Perdi a consciência novamente e não ouvi as primeiras palavras que Son Goku dirigiu a Freeza, depois de o ter deixado moribundo no planeta Namek. Tinha passado um ano terrestre, tinha passado uma eternidade.
Acordei com uma sensação de náusea e de desorientação. Rastejei para me afastar dali, à procura do refúgio do desfiladeiro. Acho que já não existia. Por todo o lado havia escombros fumegantes de penedos. Ou se o desfiladeiro ainda existia, já não o conseguia reconhecer no meio daquela paisagem de catástrofe.
- Vais arrepender-te de teres vindo, Freeza!
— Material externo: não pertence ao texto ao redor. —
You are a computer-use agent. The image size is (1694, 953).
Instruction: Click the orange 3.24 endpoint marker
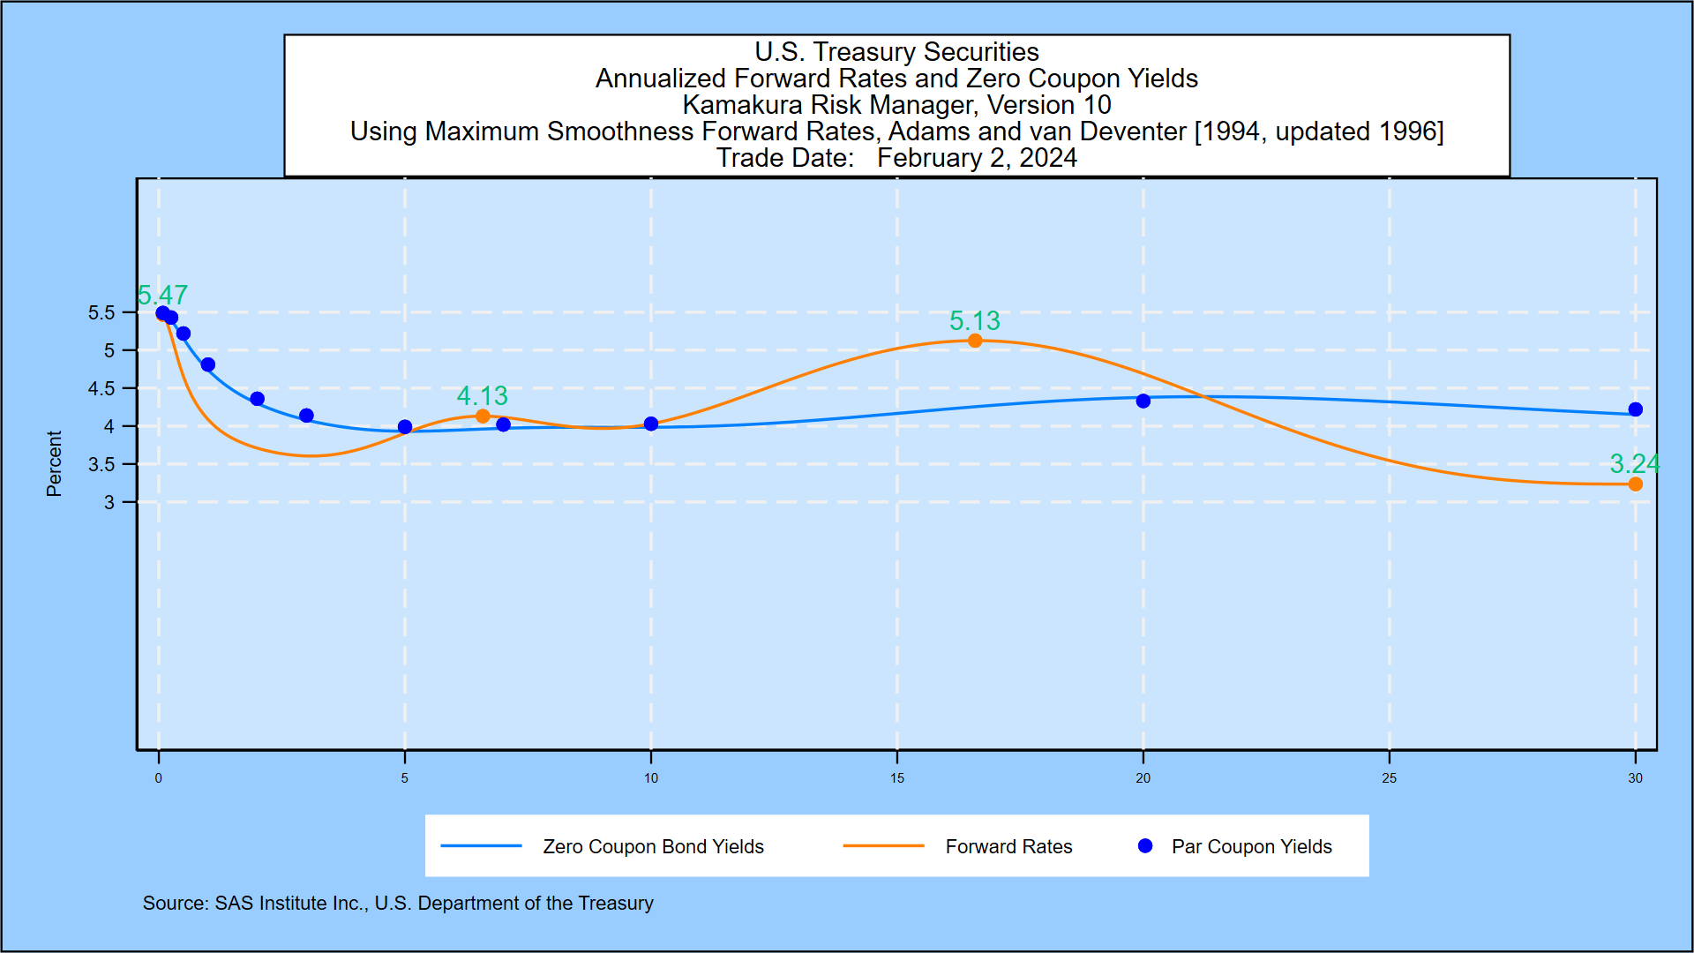(1635, 484)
A ameaça de Goku penetrou-me na cabeça dorida. Encolhi-me, como se cada palavra fosse um alfinete.
- Impossível! – Exclamou Freeza. – Tu estavas demasiado longe. Não deverias ter chegado tão depressa.
Goku riu-se.
- Tenho muitos truques.
O riso de Son-kun aqueceu-me a alma e deu-me alento. Sorri com aquele riso.
Vegeta também reagiu. Apoiou o peso do corpo amassado nos cotovelos primeiro, impulsionou-se com o braço esquerdo a seguir. No entanto, as pernas não lhe quiseram obedecer e acabou por deixar-se cair sobre o peito, soltando um gemido.
Quis correr até ele, impressionada com o estado lastimoso em que se encontrava. Vi-me a correr, com o ânimo de antes, mas eu também estava ferida e desfeita e não podia fazer mais do que rastejar. Com muito esforço, consegui fincar os braços no chão e tentei mover-me até onde via Vegeta a tremer, numa convulsão de esforço para regressar ao combate.
O gigante juntou-se a Freeza, aterrando com ambos os pés.
- Quem és tu? – Perguntou Goku.
- Chamo-me Cold e sou o senhor do Universo. Acompanho o meu filho Freeza para destruir este planeta insignificante.
Estremeci. O gigante não parecia ferido, nem abalado, o que provavelmente significava que Piccolo, Gohan, Kuririn, Ten Shin Han e Yamucha estavam no mesmo estado de Vegeta. Ou pior... Cerrei os olhos, retendo as lágrimas. Ou mortos!
Não.
Cold perguntou, por sua vez, petulante:
- E tu? Quem és?
Freeza recuou. Cold olhou para baixo.
- O que fazes, Freeza? – Perguntou admirado.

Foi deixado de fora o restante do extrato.